== Work order ==
The task calls for the line containing "The width and" and all later lines, through the end of the entries below, to be set down exactly and without pictures.

== Material for the task ==

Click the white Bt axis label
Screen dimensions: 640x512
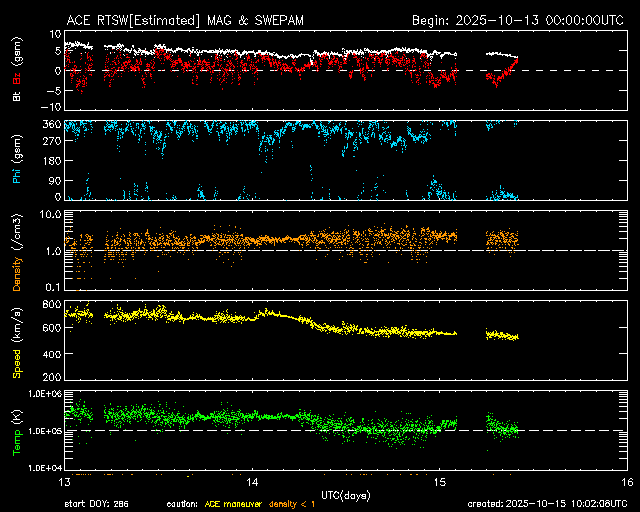pyautogui.click(x=16, y=97)

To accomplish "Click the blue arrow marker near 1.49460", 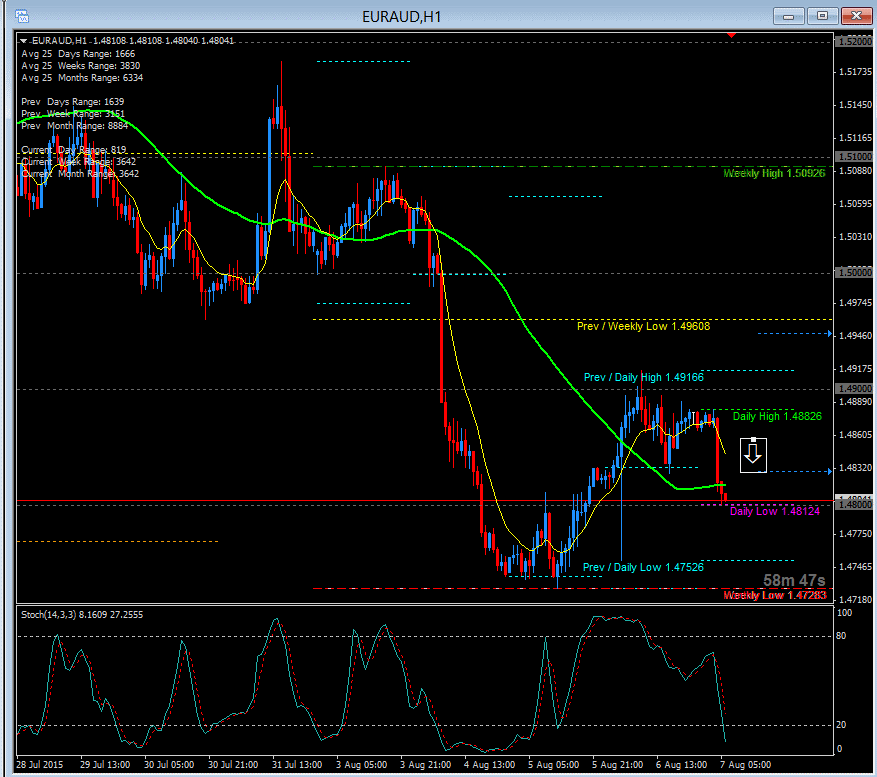I will coord(829,334).
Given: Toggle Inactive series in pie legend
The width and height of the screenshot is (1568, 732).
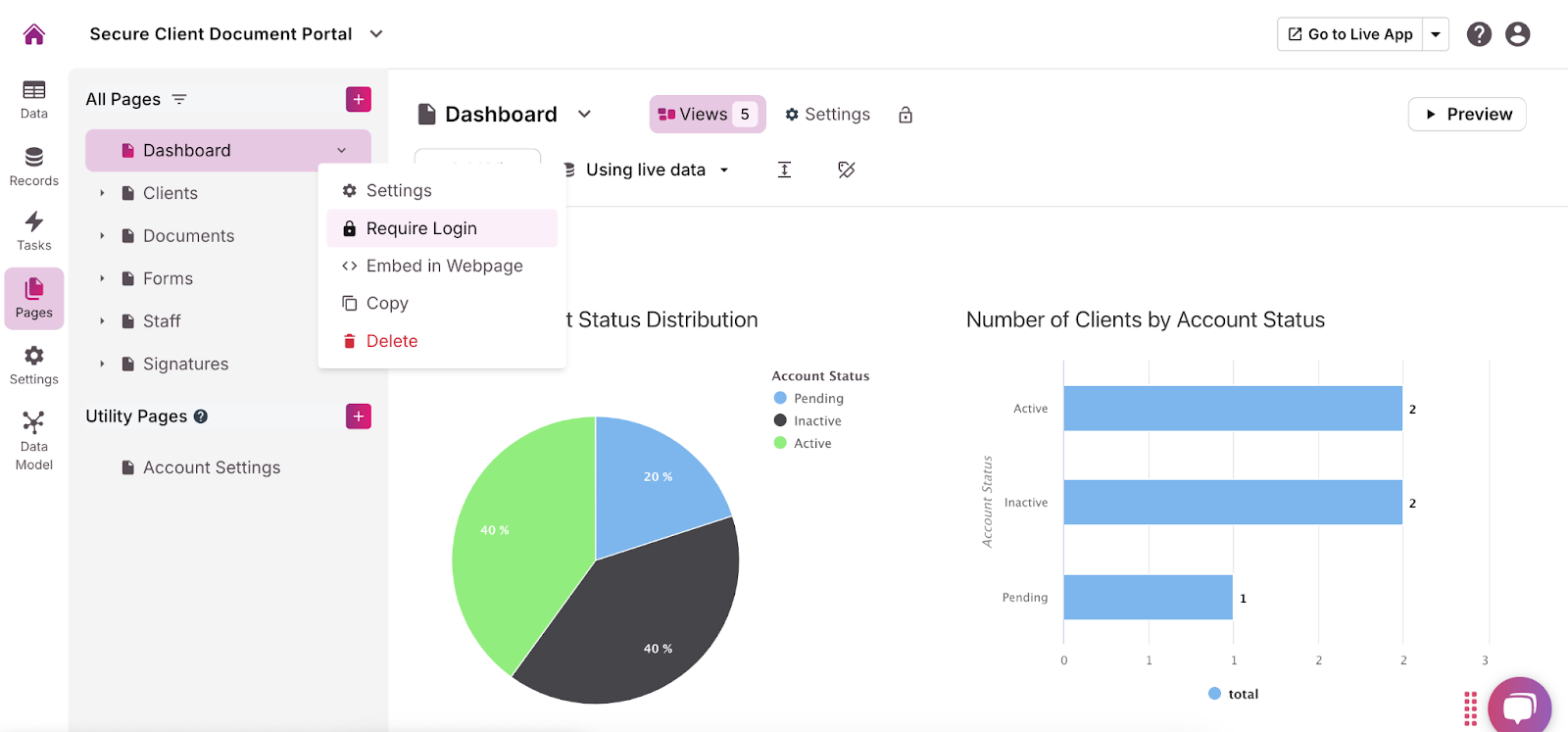Looking at the screenshot, I should (x=816, y=420).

== Written solution ==
The width and height of the screenshot is (1568, 732).
Looking at the screenshot, I should (x=816, y=420).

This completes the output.